Question 3 True / False
Metabolic autoregulation allows working skeletal muscle arterioles to vasodilate in response to local tissue metabolites, even when global sympathetic tone is elevated, thus directing blood flow to tissues with the greatest metabolic demand.
TTrue
FFalse
Answer: True
Metabolic autoregulation is the local mechanism by which blood flow matches tissue demand independently of neural or hormonal control. When a tissue increases its metabolic rate, the resulting accumulation of CO₂, H⁺, K⁺, adenosine, and other metabolites acts directly on local arteriolar smooth muscle to cause relaxation and vasodilation. This occurs even in the presence of elevated sympathetic tone — the local metabolic signal is sufficient to overcome sympathetic vasoconstriction. This allows the cardiovascular system to redirect blood flow to active tissues without requiring neural commands to specify which tissues are working hardest.
Question 4 True / False
Nitric oxide (NO) produced by endothelial cells causes vasoconstriction by directly activating smooth muscle contraction.
TTrue
FFalse
Answer: False
Nitric oxide is a potent vasodilator, not a vasoconstrictor. When increased blood flow increases shear stress on endothelial cells, they produce NO, which diffuses into adjacent smooth muscle cells and activates guanylyl cyclase, raising cGMP levels and causing smooth muscle relaxation (vasodilation). This flow-mediated dilation matches vessel caliber to blood flow demand. The potent vasoconstrictor produced by endothelial cells is endothelin-1 — the functional opposite of NO. NO is also the mechanism by which nitroglycerin causes vasodilation in angina treatment, and it is the target of phosphodiesterase inhibitors (like sildenafil) that prevent cGMP breakdown.
Question 5 Short Answer
Explain why arterioles, rather than larger arteries, are the primary site of vascular resistance regulation, and what physiological consequences follow from Poiseuille's law.

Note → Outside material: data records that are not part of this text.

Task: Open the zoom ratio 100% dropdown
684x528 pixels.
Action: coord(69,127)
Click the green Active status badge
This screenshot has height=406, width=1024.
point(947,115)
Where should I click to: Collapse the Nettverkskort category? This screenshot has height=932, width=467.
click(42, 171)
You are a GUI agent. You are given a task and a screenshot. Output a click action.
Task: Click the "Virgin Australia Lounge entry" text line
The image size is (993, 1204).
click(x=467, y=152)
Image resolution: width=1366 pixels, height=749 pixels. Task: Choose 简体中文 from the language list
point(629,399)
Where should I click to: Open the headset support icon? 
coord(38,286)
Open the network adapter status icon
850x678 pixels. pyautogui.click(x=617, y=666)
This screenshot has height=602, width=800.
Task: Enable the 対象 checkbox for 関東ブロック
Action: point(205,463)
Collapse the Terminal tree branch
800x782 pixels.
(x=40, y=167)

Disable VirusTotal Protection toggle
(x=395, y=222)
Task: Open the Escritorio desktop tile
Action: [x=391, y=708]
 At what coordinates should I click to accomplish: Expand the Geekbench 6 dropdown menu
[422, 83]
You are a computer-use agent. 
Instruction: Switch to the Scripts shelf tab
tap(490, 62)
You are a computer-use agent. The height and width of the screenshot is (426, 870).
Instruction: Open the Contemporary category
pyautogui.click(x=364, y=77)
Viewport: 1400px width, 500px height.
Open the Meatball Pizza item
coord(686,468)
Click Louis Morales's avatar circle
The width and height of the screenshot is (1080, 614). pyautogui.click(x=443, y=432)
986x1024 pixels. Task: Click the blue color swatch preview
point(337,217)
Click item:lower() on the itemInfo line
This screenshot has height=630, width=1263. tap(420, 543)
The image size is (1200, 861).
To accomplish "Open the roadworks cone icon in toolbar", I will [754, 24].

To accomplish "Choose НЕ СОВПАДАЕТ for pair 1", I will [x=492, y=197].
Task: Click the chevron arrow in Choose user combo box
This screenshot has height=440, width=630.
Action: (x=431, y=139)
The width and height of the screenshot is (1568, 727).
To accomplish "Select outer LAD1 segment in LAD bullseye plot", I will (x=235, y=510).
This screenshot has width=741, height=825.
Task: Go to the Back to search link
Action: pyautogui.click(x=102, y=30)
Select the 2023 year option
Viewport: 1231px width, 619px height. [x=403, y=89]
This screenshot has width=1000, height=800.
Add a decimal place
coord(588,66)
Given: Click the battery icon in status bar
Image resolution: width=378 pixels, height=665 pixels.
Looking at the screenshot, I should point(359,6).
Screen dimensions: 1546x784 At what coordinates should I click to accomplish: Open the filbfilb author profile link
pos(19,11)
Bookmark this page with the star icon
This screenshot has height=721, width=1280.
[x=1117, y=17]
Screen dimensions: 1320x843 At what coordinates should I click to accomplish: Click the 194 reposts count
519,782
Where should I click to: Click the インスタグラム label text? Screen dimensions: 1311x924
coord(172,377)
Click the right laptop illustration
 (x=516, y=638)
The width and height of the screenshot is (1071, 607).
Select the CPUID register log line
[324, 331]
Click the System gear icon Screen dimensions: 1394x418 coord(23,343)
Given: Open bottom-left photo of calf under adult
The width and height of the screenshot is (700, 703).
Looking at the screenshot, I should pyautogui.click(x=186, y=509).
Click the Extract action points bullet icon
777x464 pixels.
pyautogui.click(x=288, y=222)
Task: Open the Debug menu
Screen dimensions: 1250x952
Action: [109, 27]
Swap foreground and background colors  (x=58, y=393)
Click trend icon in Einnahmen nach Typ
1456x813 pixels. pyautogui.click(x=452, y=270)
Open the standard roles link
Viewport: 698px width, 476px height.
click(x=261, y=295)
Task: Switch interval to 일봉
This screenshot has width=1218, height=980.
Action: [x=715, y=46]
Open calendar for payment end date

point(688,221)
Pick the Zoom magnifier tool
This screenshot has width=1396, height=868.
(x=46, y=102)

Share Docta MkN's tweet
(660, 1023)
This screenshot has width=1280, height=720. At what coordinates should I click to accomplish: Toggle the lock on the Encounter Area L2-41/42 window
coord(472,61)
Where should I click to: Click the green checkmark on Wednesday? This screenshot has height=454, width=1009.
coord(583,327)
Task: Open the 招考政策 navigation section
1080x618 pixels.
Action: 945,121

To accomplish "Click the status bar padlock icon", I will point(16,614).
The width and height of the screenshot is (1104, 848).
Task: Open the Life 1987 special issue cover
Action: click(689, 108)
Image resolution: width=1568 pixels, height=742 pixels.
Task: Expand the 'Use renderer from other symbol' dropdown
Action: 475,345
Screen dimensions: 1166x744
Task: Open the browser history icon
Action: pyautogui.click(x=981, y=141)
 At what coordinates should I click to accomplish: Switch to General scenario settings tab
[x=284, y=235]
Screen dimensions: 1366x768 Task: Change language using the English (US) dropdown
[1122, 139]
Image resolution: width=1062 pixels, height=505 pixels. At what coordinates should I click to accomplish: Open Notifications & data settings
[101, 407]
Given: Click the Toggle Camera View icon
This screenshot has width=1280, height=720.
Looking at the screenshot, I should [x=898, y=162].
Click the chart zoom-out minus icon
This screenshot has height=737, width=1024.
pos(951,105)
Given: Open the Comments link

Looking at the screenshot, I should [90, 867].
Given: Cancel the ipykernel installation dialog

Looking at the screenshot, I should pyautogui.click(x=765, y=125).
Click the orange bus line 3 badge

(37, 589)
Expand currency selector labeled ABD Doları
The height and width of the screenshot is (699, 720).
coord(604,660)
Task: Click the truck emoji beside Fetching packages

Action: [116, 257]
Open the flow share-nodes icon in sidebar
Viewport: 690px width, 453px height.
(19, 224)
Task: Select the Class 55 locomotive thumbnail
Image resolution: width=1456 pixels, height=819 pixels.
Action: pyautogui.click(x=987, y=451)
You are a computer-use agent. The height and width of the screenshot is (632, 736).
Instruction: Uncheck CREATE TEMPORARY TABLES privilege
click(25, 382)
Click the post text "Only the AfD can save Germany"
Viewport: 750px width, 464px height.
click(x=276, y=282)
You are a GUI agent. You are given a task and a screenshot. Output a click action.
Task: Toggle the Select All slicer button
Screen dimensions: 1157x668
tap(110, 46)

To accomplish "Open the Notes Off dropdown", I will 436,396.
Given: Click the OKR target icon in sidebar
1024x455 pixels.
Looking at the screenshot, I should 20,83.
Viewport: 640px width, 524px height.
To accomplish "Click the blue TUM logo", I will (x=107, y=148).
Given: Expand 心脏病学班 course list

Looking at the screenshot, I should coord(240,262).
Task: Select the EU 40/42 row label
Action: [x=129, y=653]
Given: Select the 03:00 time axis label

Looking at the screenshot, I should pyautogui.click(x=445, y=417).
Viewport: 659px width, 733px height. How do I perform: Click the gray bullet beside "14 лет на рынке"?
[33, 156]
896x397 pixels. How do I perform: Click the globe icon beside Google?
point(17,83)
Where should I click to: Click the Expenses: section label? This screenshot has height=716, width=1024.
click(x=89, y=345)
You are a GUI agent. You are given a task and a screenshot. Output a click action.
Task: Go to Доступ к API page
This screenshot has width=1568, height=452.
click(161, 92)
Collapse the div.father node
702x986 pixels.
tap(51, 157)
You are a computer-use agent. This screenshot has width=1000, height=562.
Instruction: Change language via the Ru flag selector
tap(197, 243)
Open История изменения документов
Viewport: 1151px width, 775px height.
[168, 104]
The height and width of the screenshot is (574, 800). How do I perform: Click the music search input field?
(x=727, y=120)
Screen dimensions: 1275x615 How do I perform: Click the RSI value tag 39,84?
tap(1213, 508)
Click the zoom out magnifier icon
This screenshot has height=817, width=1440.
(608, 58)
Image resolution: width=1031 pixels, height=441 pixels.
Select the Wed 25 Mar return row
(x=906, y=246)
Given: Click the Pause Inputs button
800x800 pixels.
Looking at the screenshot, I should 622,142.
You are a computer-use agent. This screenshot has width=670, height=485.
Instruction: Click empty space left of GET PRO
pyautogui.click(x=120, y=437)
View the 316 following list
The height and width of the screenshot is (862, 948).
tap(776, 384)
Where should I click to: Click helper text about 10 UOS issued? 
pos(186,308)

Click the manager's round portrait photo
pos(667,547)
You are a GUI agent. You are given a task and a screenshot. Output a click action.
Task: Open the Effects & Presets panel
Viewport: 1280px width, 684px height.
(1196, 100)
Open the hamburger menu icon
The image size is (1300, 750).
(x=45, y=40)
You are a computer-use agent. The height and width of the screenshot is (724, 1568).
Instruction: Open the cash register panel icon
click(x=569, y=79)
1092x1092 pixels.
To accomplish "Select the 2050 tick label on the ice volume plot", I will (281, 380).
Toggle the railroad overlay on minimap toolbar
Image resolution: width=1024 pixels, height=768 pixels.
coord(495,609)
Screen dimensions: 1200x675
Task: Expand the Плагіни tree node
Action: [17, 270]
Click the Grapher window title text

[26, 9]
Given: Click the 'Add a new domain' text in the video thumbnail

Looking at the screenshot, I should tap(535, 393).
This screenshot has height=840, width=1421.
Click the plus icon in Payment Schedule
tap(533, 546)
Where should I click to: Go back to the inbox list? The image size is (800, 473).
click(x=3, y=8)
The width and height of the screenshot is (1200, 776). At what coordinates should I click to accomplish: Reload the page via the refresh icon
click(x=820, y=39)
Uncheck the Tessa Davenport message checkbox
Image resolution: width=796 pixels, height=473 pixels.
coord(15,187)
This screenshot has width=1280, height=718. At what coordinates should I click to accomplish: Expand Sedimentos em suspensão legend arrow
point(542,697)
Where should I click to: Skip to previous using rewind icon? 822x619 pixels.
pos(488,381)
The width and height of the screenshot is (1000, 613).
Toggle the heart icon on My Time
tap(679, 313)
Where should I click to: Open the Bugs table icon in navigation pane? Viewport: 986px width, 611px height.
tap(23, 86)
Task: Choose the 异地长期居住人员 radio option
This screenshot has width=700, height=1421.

Think about your answer, then reveal below.
Model answer: Arterioles are the primary resistance vessels because Poiseuille's law (R ∝ 1/r⁴) gives small vessels extreme sensitivity: small changes in arteriolar diameter produce large changes in resistance and therefore blood flow. Large arteries have wide lumens and low resistance regardless of moderate constriction; their high baseline radius means the 1/r⁴ relationship gives them less regulatory leverage. Arterioles, being small, sit in the steepest part of the fourth-power curve — a 20% reduction in diameter roughly doubles resistance. Physiologically, this allows the body to redirect blood flow with precision: constricting arterioles in one bed while relaxing them in another redistributes cardiac output without requiring large changes in total output or heart rate.
The r⁴ dependence is also why arterial diseases like arteriosclerosis that modestly reduce arteriolar lumen diameter have disproportionately large effects on resistance and tissue perfusion. And it is why drugs that target vascular smooth muscle (vasodilators like calcium channel blockers or ACE inhibitors) are effective antihypertensives — small reductions in arteriolar tone, applied across the vascular system, produce large reductions in total peripheral resistance and blood pressure.